Urban water resources (Contact: Philip Binning, Peter Steen Mikkelsen, Karsten Arnbjerg-Nielsen)
Integrated water management in cities is becoming more and more important because of water shortages and increasing urbanization. Integrated management considers drinking, storm and waste waters as a single system and seeks to capitalize on synergies between them. For example, water friendly urban design seeks to integrate stormwater infiltration for groundwater recharge and rainwater harvesting into urban design. Technological solutions such as desalination are also becoming more common. Research being conducted includes the development of a future water supply for Copenhagen and conjunctive storm and ground water management in cities.
Flood control, pollution control and resource utilization (Contact: Karsten Arnbjerg-Nielsen and Peter Steen Mikkelsen)
The European Union?s Water Framework Directive (2000) and the very recent European Flood Directive (2007) are both in the process of being interpreted prior to direct implementation in the European member states.
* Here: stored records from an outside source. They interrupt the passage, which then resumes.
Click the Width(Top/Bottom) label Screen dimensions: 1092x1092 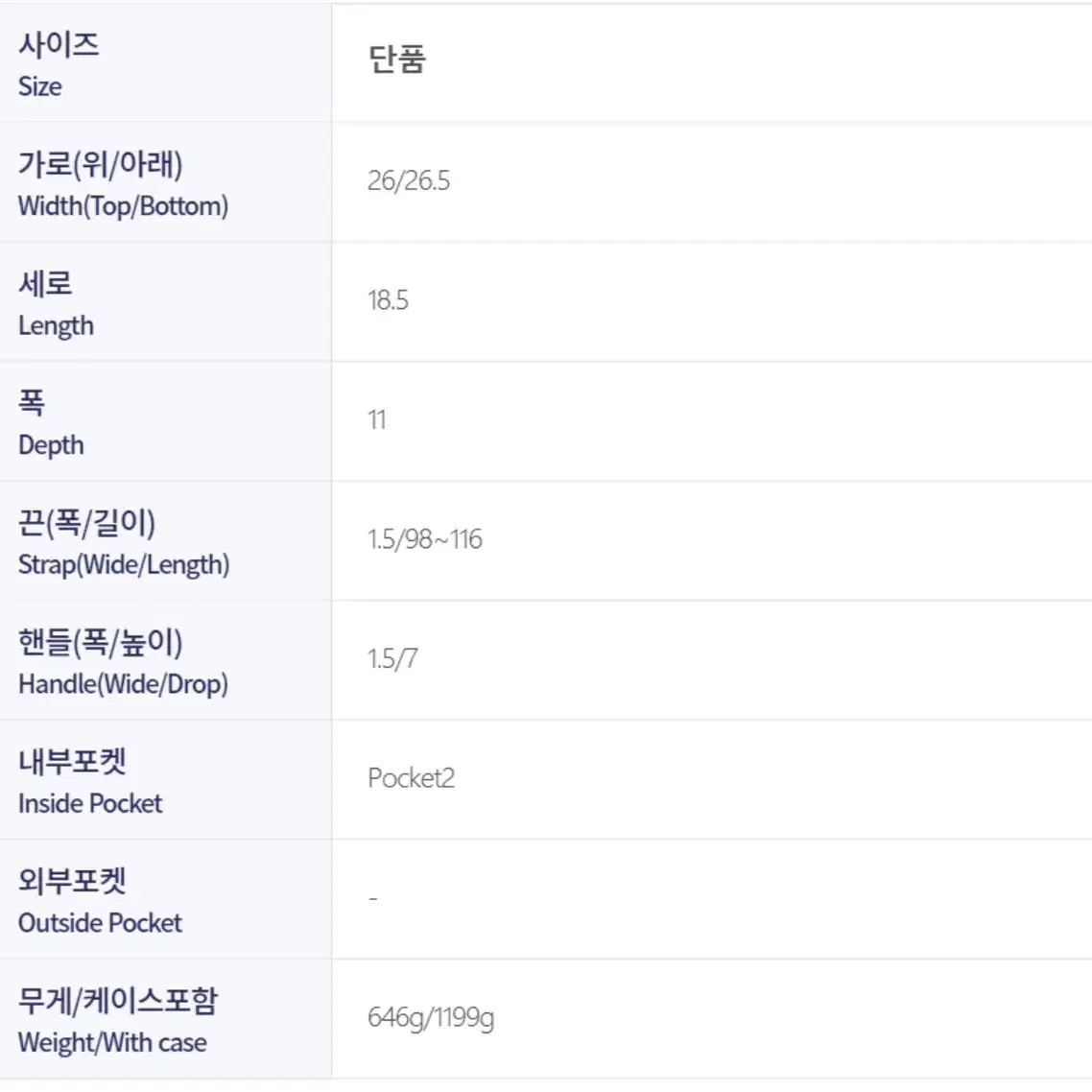pos(123,206)
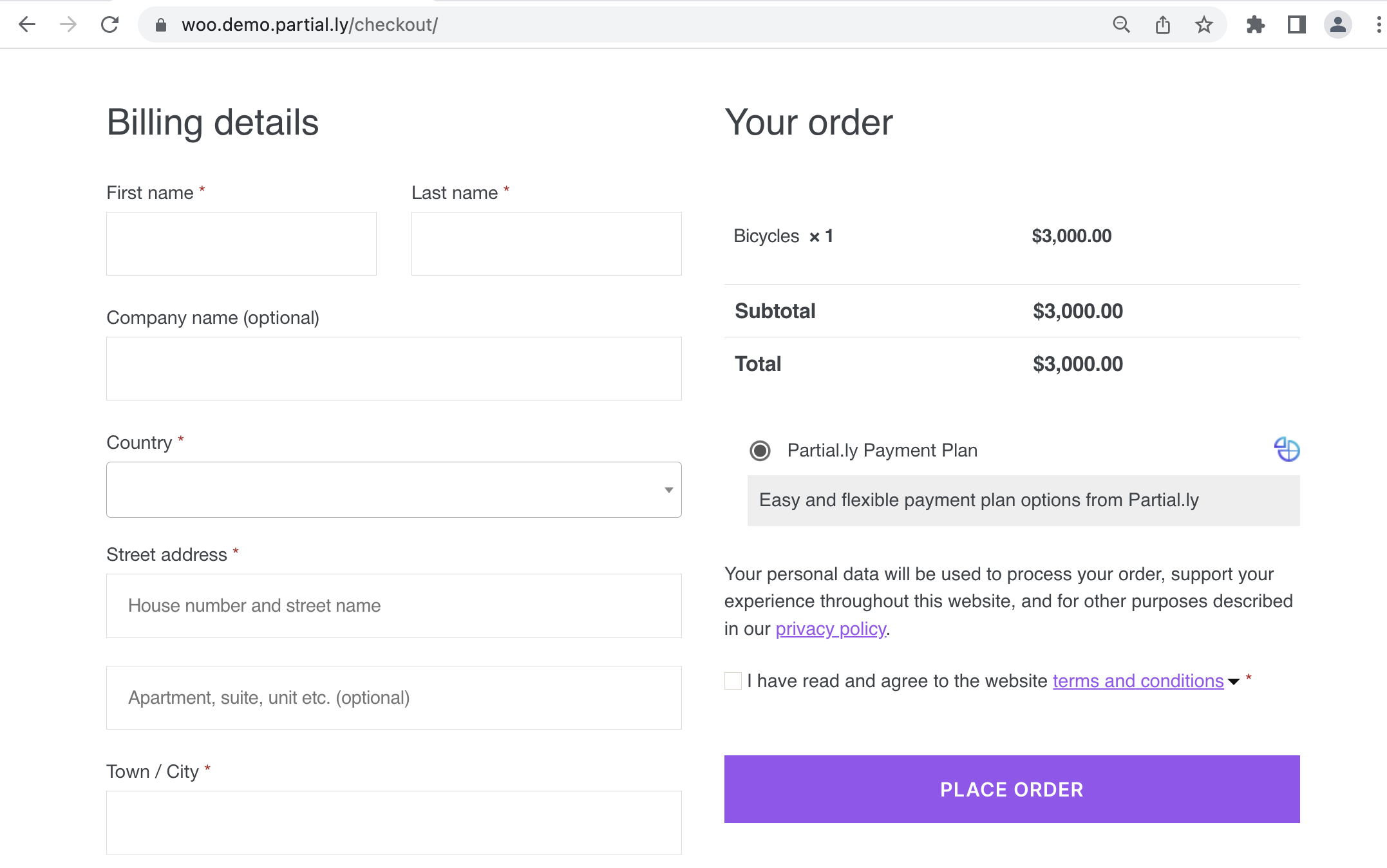Open the Chrome profile avatar
This screenshot has width=1387, height=868.
[1337, 24]
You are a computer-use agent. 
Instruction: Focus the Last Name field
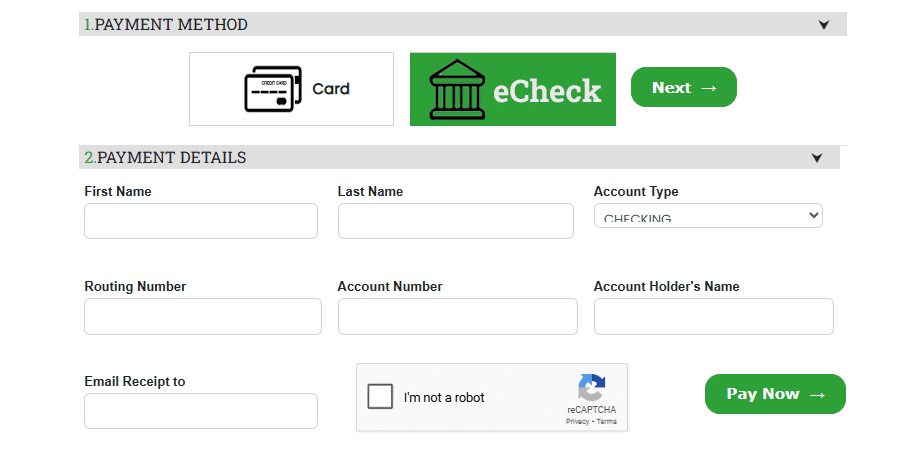pos(455,221)
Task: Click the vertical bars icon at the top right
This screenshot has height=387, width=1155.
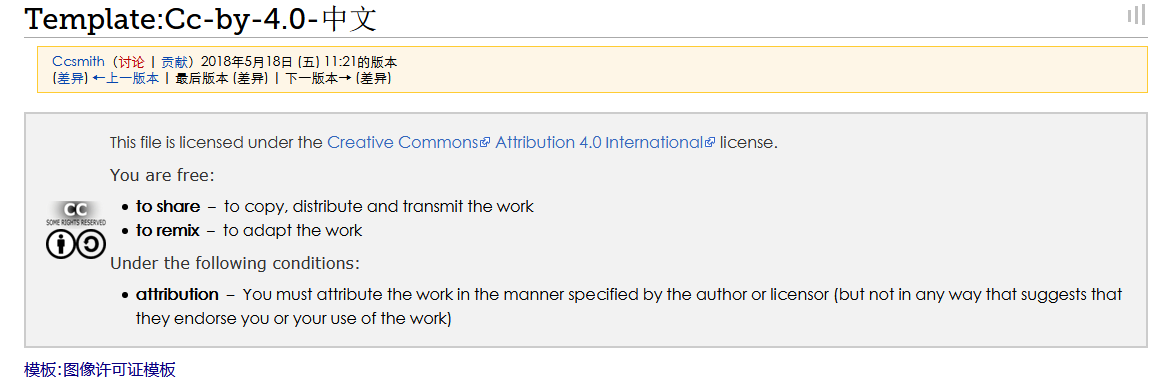Action: (x=1136, y=15)
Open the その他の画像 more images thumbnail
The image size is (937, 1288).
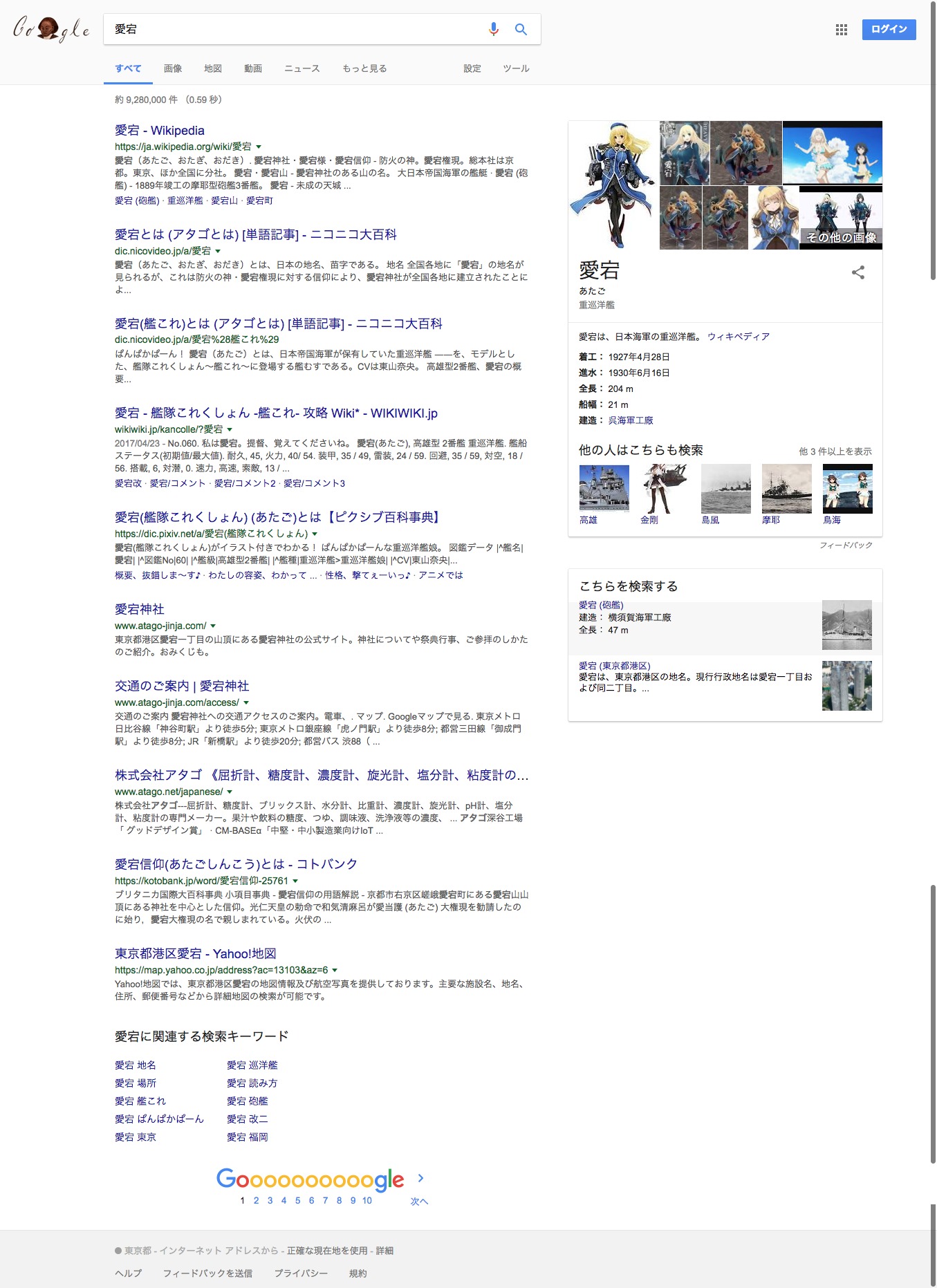click(x=840, y=218)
Although much is yet to be decided on the detailed level, especially when urban areas are concerned, these two directives are clearly driving forces for future developments in urban water management. Efforts are made to parallel the processes outlined in the two directives, with the aim to identify synergies and possible solutions that respect the directives while at the same time reducing risks, utilising resources efficiently and contributing to more sustainable urban development by use of e.g. water sensitive urban design.
Implications of uncertainty (Contact: Peter Steen Mikkelsen and Karsten Arnbjerg-Nielsen)
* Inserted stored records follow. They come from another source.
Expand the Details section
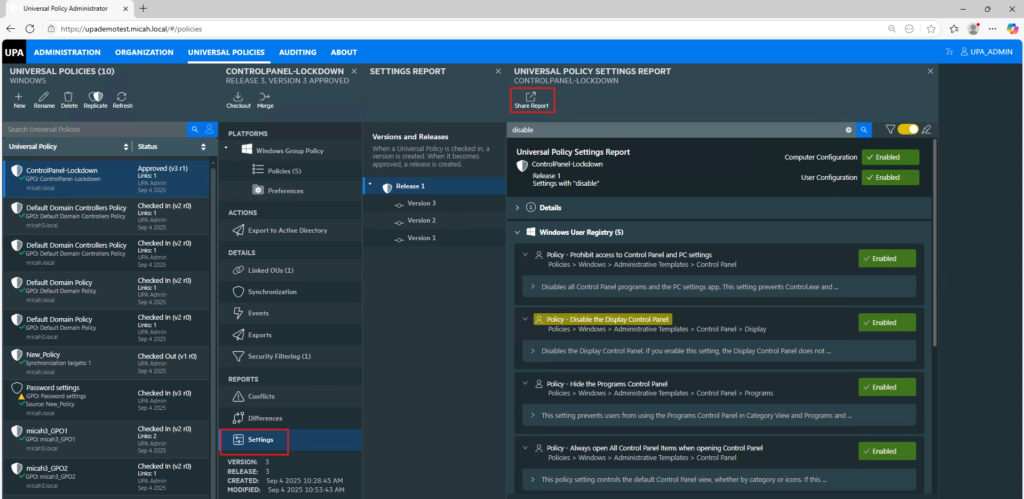The width and height of the screenshot is (1024, 499). [x=519, y=207]
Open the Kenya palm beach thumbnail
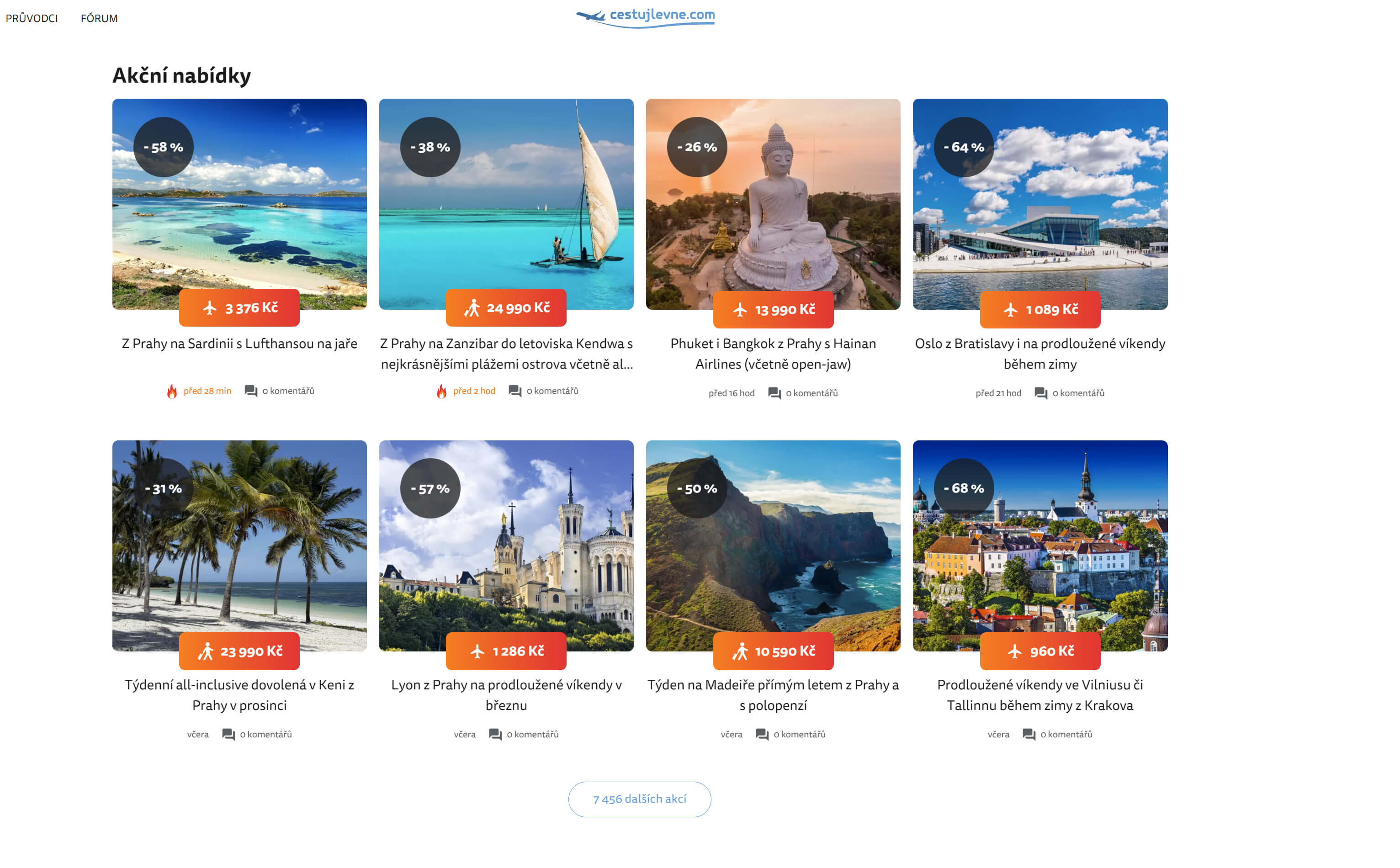This screenshot has width=1400, height=868. pos(239,545)
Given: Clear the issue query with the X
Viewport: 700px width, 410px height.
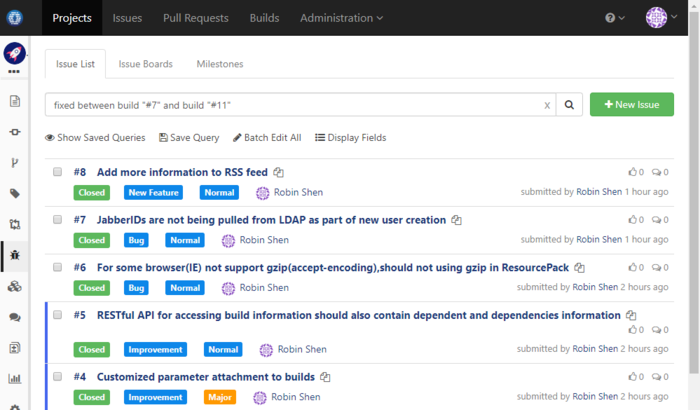Looking at the screenshot, I should 547,105.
Decisions made in order to adapt to climate change have a high and inherent degree of uncertainty. Thus uncertainty related to risk assessment, modelling and decision-making in urban water management is analyzed to provide a basis for decision-making in situations where uncertainty plays a major role. The basic approach is to categorise uncertainty in three dimensions: location (technical, social, environmental), level (statistical, scenario, ignorance) and nature (reducibility), and to act by using appropriate means such as engineering procedures, negotiations and adaptive management depending on the context.
Decision support and social issues (Contact: Peter Steen Mikkelsen and Govert Geldof)
Decision-making is a social process, which is commonly influenced by technical and environmental issues. Decision-support tools are prepared to empower water managers by making relevant information available, and multi-criteria tools are sometimes used to make the basis for political decisions more transparent. They do not, however, embrace the decision-making process, which remains a political issue. Case study inventories are conducted in several countries, especially where climate change adaptation is a driver for increased involvement of citizens in urban water issues.